**任务说明**
请将下面全部记录按行填入一个 Markdown 表格，两列分别为“序号”和“记录行”，跳过空行。答案中不要包含图片。

**所给数据**

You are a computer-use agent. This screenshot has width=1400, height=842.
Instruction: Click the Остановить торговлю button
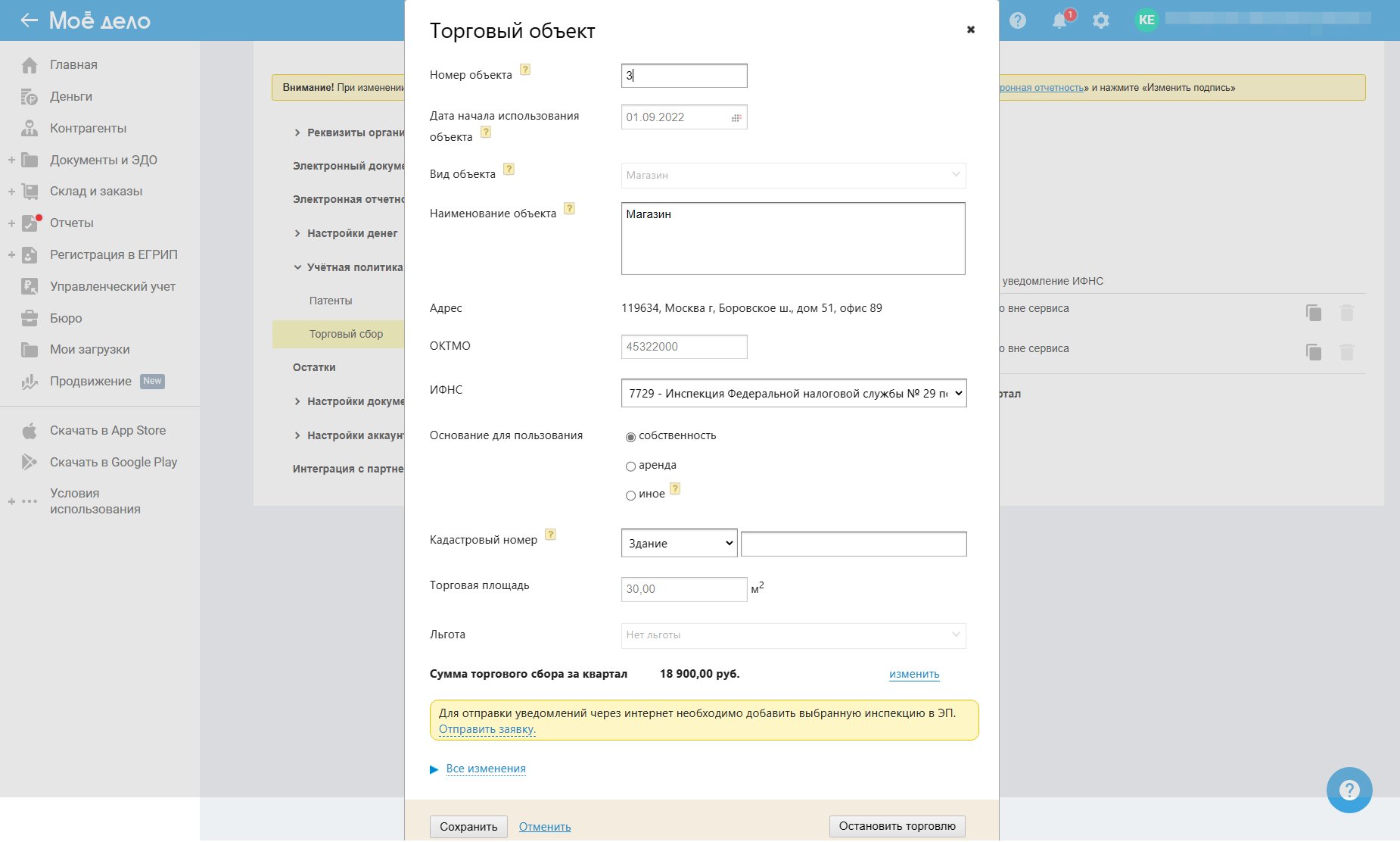pos(897,826)
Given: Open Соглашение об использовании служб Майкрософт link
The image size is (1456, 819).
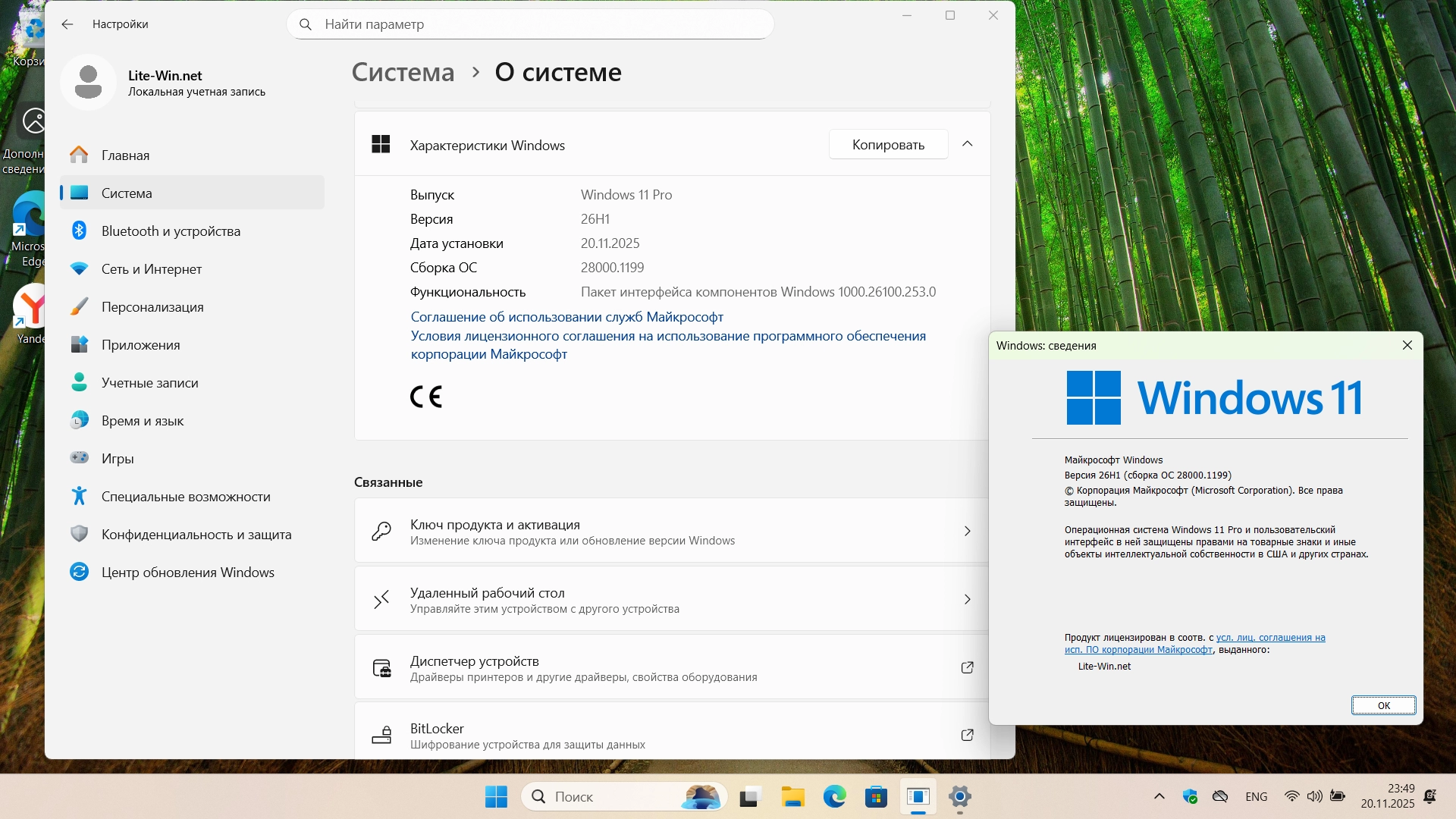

**结果如下**
| 序号 | 记录行 |
|---|---|
| 1 | You are a computer-use agent. This screenshot has width=1400, height=842. |
| 2 | Instruction: Click the Остановить торговлю button |
| 3 | pos(897,826) |
| 4 | Given: Open Соглашение об использовании служб Майкрософт link |
| 5 | The image size is (1456, 819). |